╭─ DATA RECORDS

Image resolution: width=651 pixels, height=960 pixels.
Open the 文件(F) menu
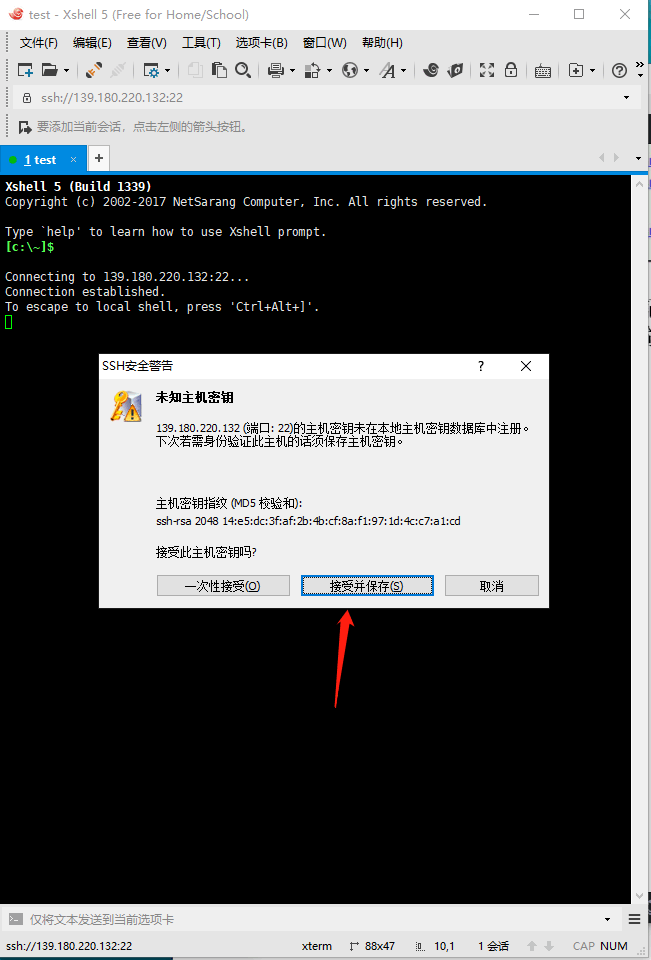pyautogui.click(x=39, y=43)
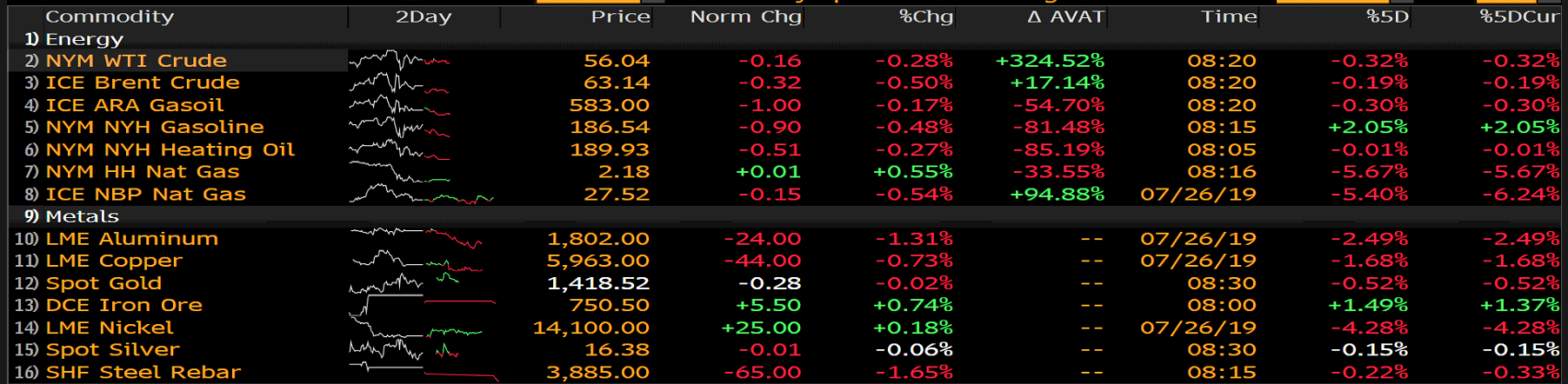Click the Commodity column header

click(110, 17)
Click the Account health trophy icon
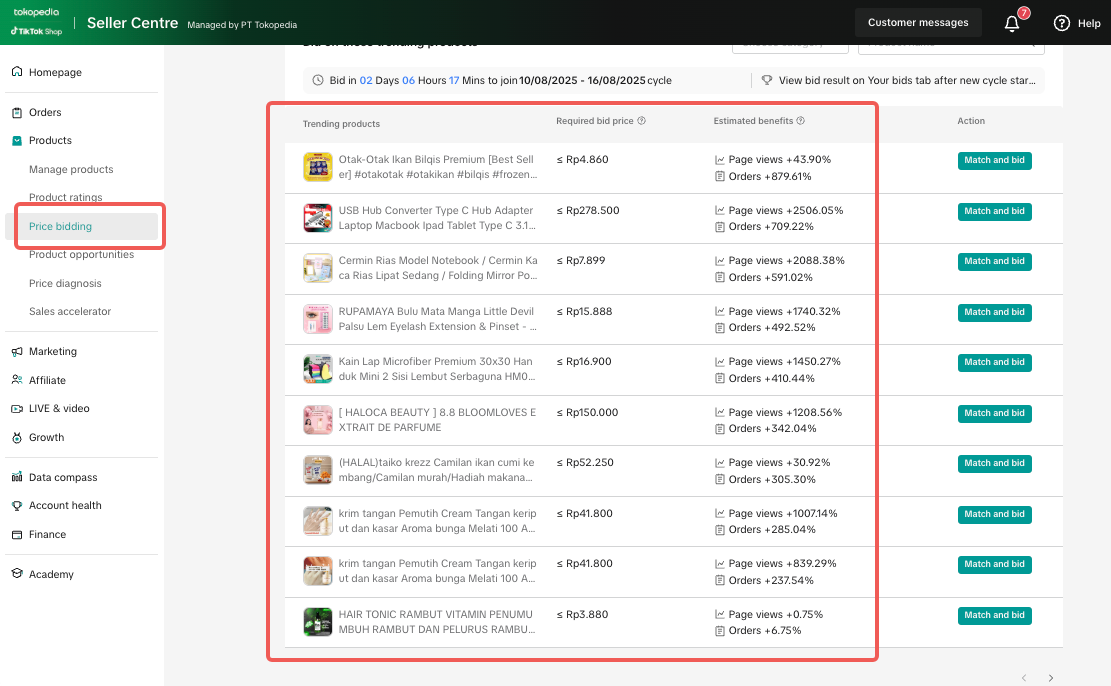This screenshot has width=1111, height=686. (17, 505)
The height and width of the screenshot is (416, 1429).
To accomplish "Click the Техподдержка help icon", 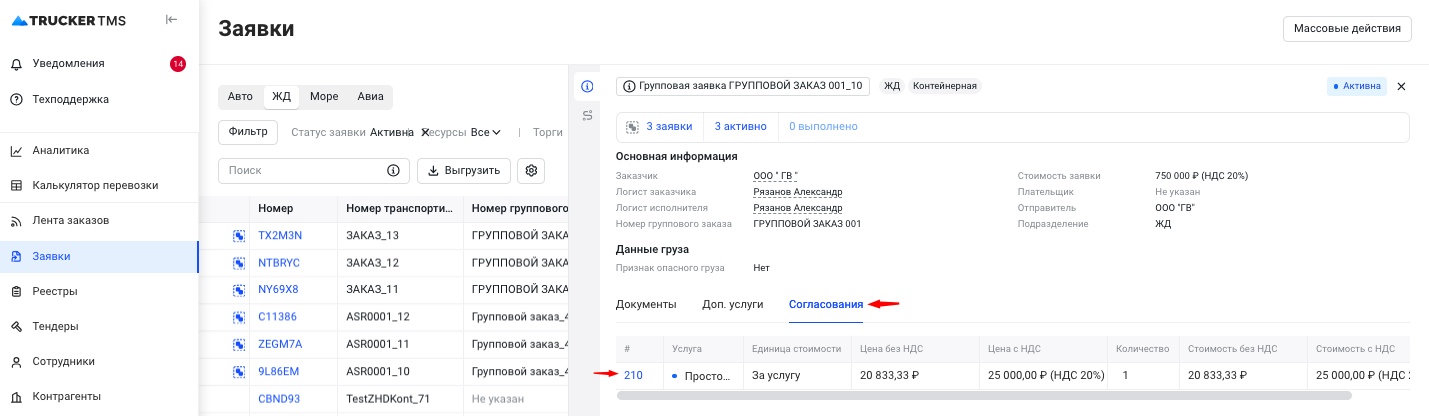I will tap(17, 99).
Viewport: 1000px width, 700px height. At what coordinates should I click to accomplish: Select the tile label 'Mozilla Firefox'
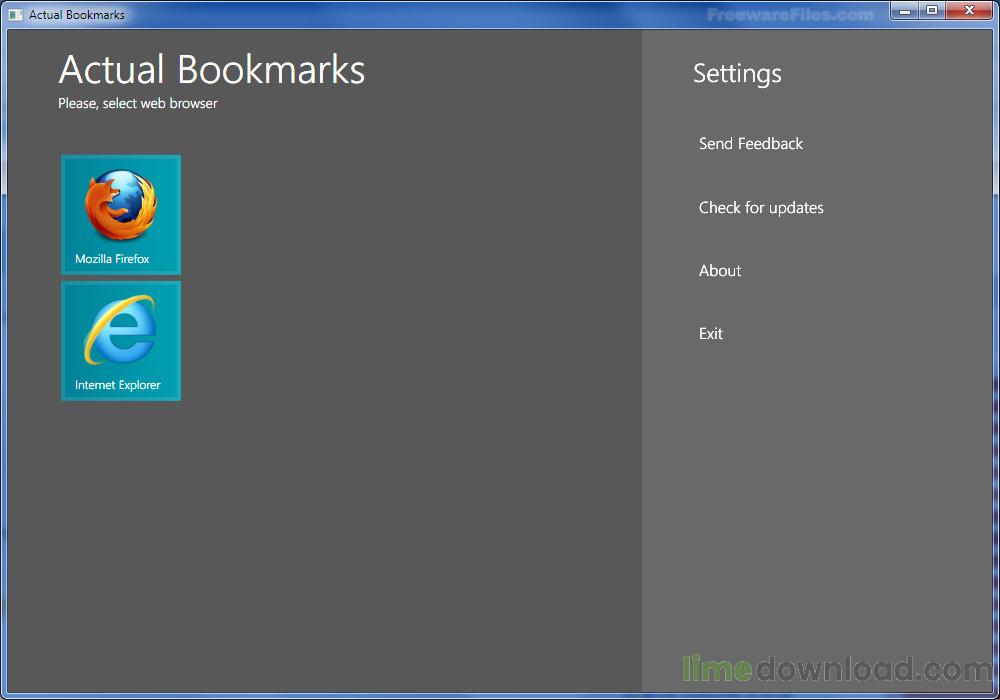112,259
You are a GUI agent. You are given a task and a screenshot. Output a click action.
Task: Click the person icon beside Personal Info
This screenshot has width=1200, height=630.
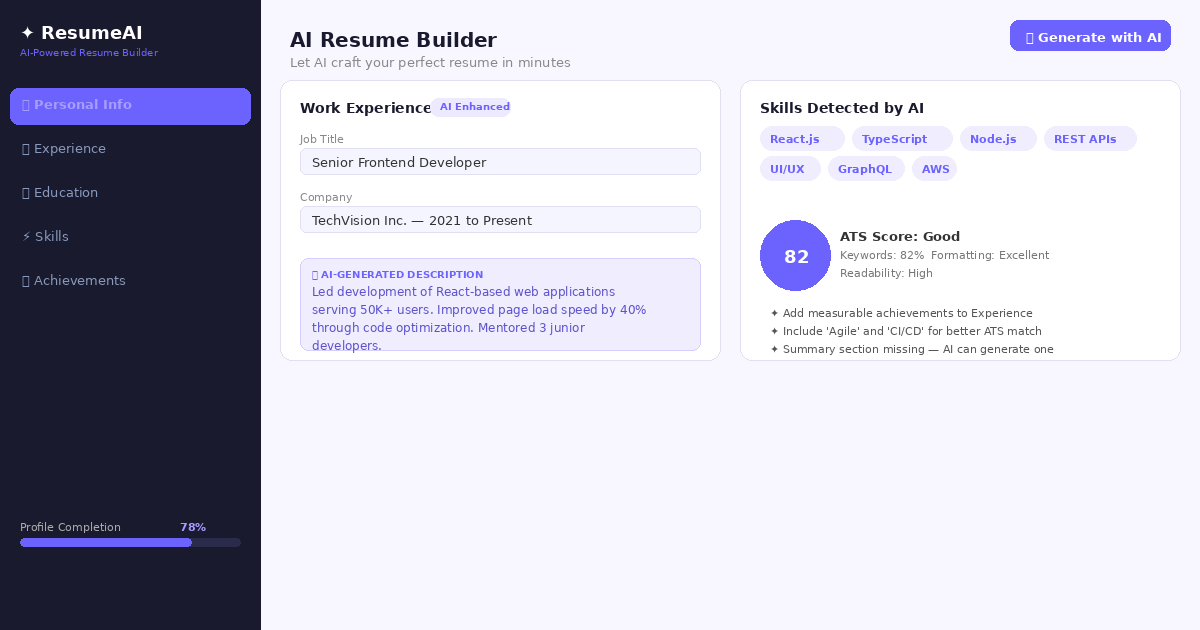tap(26, 104)
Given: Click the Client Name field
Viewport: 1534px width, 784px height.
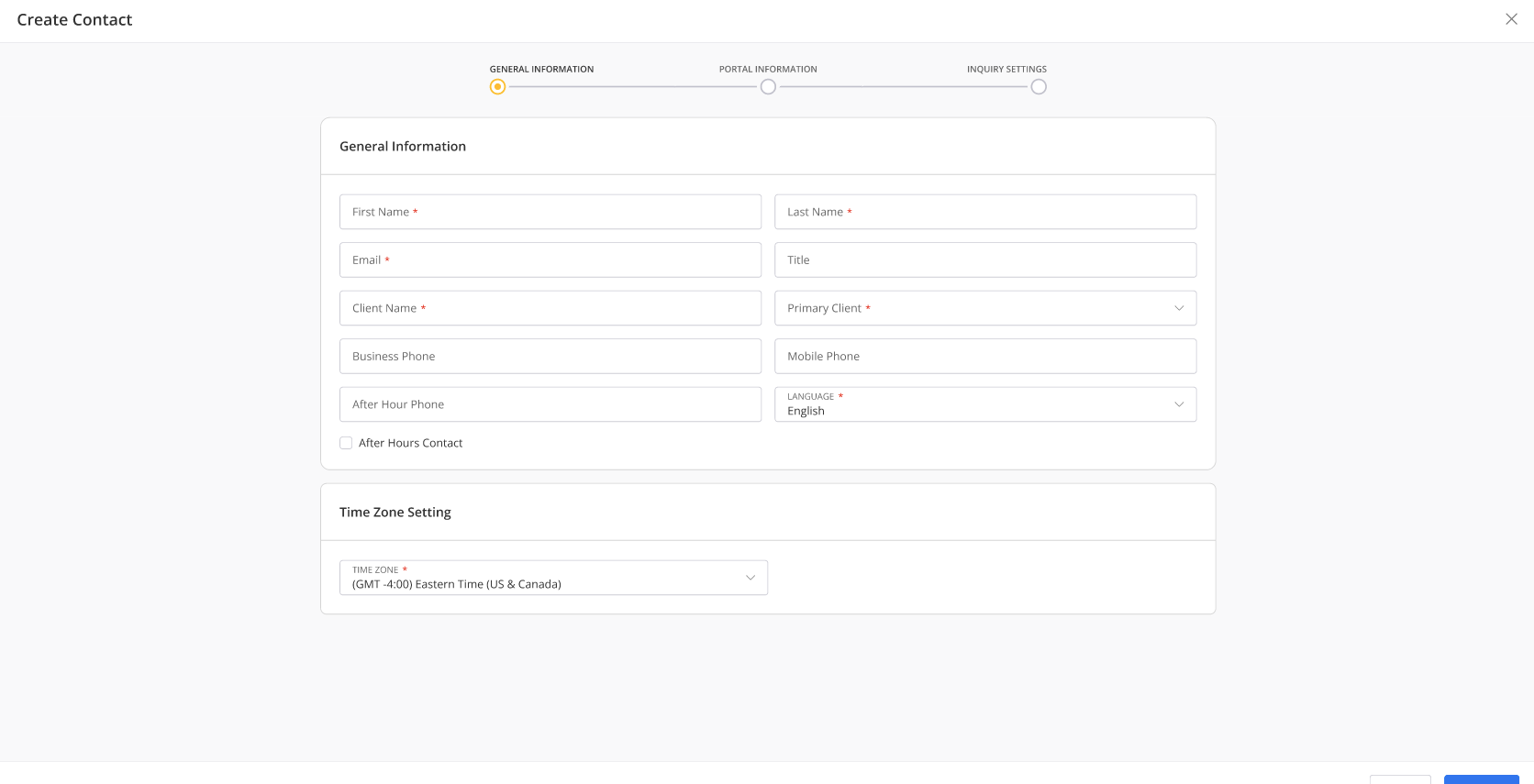Looking at the screenshot, I should pos(550,308).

╰─

*REQUIREMENT*:
Pictures stay out of the copy. Reproduce exactly the lines from the one containing "Given: Click the Client Name field" through the last line of the records above, both included.

*WRITTEN REPLY*:
Given: Click the Client Name field
Viewport: 1534px width, 784px height.
Looking at the screenshot, I should pos(550,308).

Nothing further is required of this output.